Service Mesh (ASM) collects telemetry data from Container Service for Kubernetes (ACK) clusters without modifying application code. Based on four dimensions -- latency, traffic, errors, and saturation -- ASM produces Istio Standard Metrics for every managed service.
How it works
Feeding these metrics into a Kubernetes Horizontal Pod Autoscaler (HPA) lets you scale workloads based on real traffic patterns rather than CPU or memory usage alone. This guide walks through connecting ASM metrics to Prometheus, deploying a custom metrics adapter, and configuring an HPA that scales pods when requests per second exceed a threshold.
Kubernetes supports two autoscaling mechanisms:
Cluster Autoscaler (CA) -- adjusts the number of nodes in a cluster.
Horizontal Pod Autoscaler (HPA) -- adjusts the number of pod replicas for a workload.

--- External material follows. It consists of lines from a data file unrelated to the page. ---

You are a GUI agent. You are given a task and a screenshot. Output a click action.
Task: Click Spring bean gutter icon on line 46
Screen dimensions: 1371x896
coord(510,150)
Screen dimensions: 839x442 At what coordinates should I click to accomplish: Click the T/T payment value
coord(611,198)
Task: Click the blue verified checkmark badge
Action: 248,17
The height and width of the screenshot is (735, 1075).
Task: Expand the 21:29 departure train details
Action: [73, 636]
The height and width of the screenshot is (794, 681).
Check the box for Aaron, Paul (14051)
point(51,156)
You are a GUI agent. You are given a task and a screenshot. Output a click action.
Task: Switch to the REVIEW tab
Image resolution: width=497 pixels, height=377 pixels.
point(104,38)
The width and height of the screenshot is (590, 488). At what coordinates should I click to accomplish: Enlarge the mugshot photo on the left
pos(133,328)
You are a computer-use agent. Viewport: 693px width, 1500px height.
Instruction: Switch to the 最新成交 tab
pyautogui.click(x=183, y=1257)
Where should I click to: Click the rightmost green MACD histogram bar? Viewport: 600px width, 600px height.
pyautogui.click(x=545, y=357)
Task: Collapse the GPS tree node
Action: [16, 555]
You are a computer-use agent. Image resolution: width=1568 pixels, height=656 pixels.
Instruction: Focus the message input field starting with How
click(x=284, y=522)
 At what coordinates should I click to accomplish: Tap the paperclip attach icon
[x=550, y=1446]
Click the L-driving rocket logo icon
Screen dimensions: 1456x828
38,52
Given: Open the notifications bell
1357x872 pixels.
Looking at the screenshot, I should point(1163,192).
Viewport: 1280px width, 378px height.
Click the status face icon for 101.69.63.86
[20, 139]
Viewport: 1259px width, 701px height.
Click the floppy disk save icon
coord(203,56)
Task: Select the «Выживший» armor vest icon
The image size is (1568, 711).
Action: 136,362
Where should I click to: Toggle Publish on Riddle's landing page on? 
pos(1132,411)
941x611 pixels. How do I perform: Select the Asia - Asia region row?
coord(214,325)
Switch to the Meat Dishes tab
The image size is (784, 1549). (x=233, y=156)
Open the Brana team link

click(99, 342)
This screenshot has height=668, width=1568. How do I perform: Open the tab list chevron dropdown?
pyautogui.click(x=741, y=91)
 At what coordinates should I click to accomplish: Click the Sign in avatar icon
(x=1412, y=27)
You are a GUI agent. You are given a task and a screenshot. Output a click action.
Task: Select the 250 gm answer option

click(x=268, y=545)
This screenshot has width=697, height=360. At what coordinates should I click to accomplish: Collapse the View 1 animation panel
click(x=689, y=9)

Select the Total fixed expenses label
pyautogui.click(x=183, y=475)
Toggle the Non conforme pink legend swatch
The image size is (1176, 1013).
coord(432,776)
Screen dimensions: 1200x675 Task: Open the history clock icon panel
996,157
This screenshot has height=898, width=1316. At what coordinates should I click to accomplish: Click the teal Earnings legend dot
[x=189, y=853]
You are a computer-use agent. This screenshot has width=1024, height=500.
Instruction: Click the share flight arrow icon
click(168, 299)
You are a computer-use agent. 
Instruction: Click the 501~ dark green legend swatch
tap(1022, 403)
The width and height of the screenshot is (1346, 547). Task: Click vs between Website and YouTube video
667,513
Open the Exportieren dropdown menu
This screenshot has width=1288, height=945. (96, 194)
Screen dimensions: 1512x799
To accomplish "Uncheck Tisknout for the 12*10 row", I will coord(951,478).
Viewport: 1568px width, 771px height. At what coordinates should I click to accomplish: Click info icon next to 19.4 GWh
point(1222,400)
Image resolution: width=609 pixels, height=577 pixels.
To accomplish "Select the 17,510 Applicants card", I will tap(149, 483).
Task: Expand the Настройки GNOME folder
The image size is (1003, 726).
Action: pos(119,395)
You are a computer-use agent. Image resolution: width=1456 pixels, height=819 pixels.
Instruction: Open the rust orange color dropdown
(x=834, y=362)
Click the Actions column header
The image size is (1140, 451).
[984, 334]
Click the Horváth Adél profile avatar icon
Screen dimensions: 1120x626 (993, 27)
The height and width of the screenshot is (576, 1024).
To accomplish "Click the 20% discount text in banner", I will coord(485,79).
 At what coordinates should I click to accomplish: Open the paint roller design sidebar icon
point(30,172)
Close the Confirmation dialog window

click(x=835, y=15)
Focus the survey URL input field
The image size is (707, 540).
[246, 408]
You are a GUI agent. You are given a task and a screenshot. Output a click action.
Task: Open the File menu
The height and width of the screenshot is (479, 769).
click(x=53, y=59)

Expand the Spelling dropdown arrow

By default, HPAs query core metrics such as CPU utilization and memory usage through the resource metrics API. To scale on application-specific metrics, you need the custom metrics API. The Kubernetes aggregation layer allows third-party adapters to register as API extensions, bridging external metric sources (like Prometheus) into the HPA control loop.
The following diagram illustrates the data flow:
The data flows through four stages:
ASM sidecar proxies emit Istio standard metrics (for example,
istio_requests_total).Prometheus scrapes and stores these metrics.
The kube-metrics-adapter queries Prometheus and exposes the results through the Kubernetes external metrics API.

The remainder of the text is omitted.